The most painful of the rituals involved a tennis racket being pressed against our chests and a hairbrush being whisked harshly across the sensitive parts that protruded. I don't recall a lot else except that they did finally let us put on underwear, only it was not our own and it was loaded with peanut butter. We all got incredible Jif wedgies; chunky-style at that! For one kid who resisted, they made the rest of us cover his derriere with black shoe polish. He had a patent leather shine for weeks after.

What happened to Ben Grantham was terrible, but it was an accident. Sure, frat initiations are decadent, crazy and tough, but nobody's out there to hurt or maim anyone physically, or scar anyone emotionally. Most of the time it really is just about fun. There is no grand conspiracy to punish certain innocent victims.

Hazing like what I endured should not happen any more. Not because it affected me for any time longer than it took to get a shower and go to Pizza Hut afterwards, but because people are more vulnerable emotionally now. And these people have lawyers. Like all colleges, my alma mater has long since become more strident in their supervision of such organizations. But what's the fun in that?

Truth be known, my college experience was beans compared to joining my high school football team. Your first year on the team, after some day's August practice — you never knew — the whole team would hold you down while one of the seniors “taped” you; that is, totally covered your privates (as my granddaddy would say) with athletic tape! Believe me, the age-old argument of which works better, “pulling it off slowly, or just yanking it off fast,” never became more personal.
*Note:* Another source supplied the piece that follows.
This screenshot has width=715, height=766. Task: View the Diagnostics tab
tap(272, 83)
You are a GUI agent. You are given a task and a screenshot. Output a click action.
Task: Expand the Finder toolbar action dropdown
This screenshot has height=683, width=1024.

We seem to forget there are worse problems than hazing. Forget about campus drinking that saps the life out of more kids in a month than any fraternal organization ever did in a decade. Forget about rampant college lifestyles that cause more pain and suffering than any hazing ever could. And forget about the Frat Party: our civilization's version of “rape and pillage,” only there, the victims are invited. Yes, forget all this. Let's do what we always do, take our minds off the real problems in life and focus on some isolated, extracted incident and make it our mission.